Когда неосмотренных книжных томиков оставалось десятка три, в руках Якушкина оказался толстый, в потертой обложке том словаря Эфрона и Брокгауза. Якушкин неторопливо перелистал страницы, прощупал корешок и вдруг протянул книгу мне:
— Кажется, что-то есть. Посмотрите вы, Зоя Васильевна…
Я взяла книгу, осторожно пропустила палец между страницами и корешком обложки. Палец уперся во что-то мягкое, хрустящее.
— Прошу вас, товарищи понятые, подойдите ко мне. Вы тоже, Софья Львовна.
Я поставила словарь на стол, попросила у хозяйки пинцет и с его помощью осторожно извлекла из корешка узкий пакетик из хрустящей бумаги. Когда развернула пакет, в нем оказалась чековая книжка на предъявителя на три тысячи рублей.
— Вот и деньги, Софья Львовна. А вы говорили… Чья это книга?
— Наша книга, — Софья Львовна подошла к столу. — Но боже мой! Такие деньги! У нас с Розочкой сроду их не было… У Розы зарплата невелика, у меня пенсия. Откуда же такие деньги?
Все молчали, понимая неловкость положения хозяйки квартиры. Софья Львовна между тем неуверенно предположила:
— Вы знаете, эти книги подарил моей Розочке дядя, так, может быть, они там раньше были спрятаны, эти 'деньги?
— Это мы вскоре выясним, Софья Львовна, обязательно. Значит, вы ничего не знали об этой чековой книжке?
— Нет, и Розочка тоже не знает.
Я принялась составлять протокол обыска. Кроме чековой книжки на предъявителя изъяли две толстые тетради — дневник Розы Герц, приобщив его к делу.
18
Вечером в гостинице мне предстояло знакомство с дневником Розы Герц. Я включила настольную лампу, придвинула к столу кресло, открыла толстую тетрадь в коричневом коленкоровом переплете. В левом углу первой страницы стояла цифра «1», а чуть ниже крупными буквами написано: «Promi». Странная надпись — так обычно врачи пишут на рецептах, когда выписывают себе лекарство. «Promi» в переводе с латыни значит «для себя». Герц писала дневник для себя, это ясно и без предупреждения. Дневники вообще пишут для себя. Их редко позволяют читать посторонним.

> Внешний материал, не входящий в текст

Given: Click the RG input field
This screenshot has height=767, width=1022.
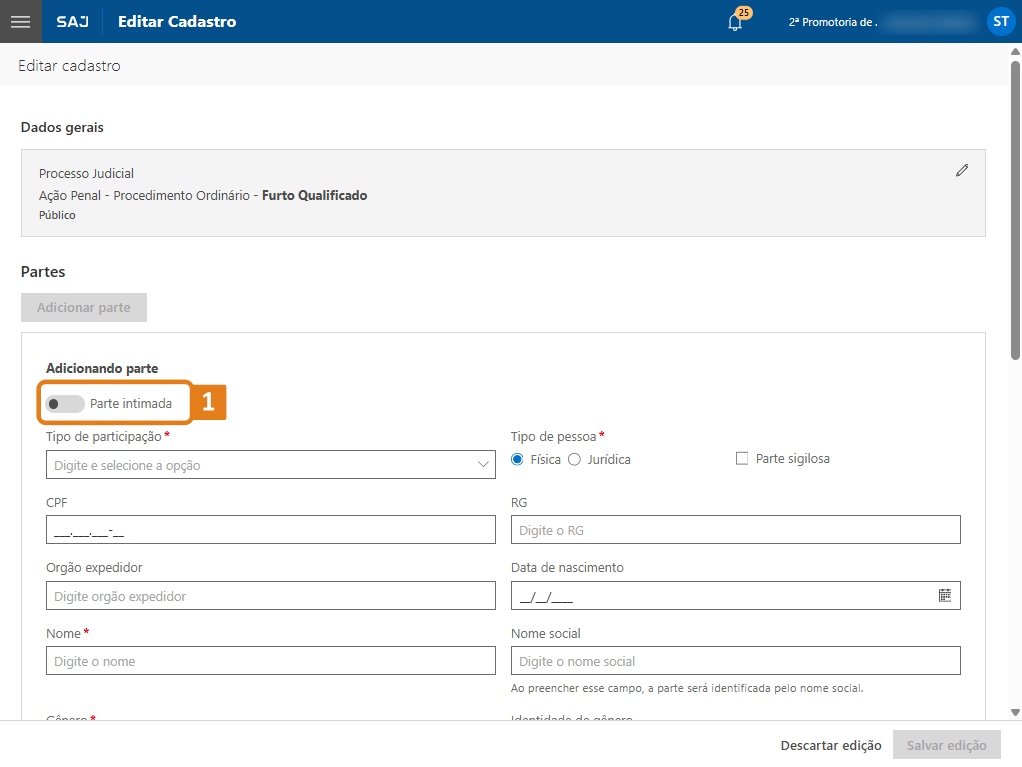Looking at the screenshot, I should (x=735, y=530).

Герц писала дневник около четырех лет. Часто это были короткие записки: как прошел день, где была, кого встретила, что купила и так далее. Встречались страницы, написанные на одном дыхании, это были исповеди перед собой, откровенные и не всегда радостные. Записи Роза вела сумбурно, с какой-то яростной жаждой оправдать свое понимание жизни.
Из дневника Розы Герц:
«Вчера встретила возле «Березки» Людку Бодрову. Ну, пава какая-то! В новой шубе, шапка из соболей. Ног под собой не чует от радости. Похвасталась бирюзовыми сережками, говорит — папин подарок. Щедрый он — почти каждый месяц одаривает. Знаю, что это за «папаша».
Везет же этой дуре. В голове классическая роза ветров, единственная прямая извилина, а живет в свое удовольствие. Одевается как! Киношные звезды могут позавидовать. Поклонников, как четки, перебирает. И почему так несправедливо: одному — все, другому — крохи?»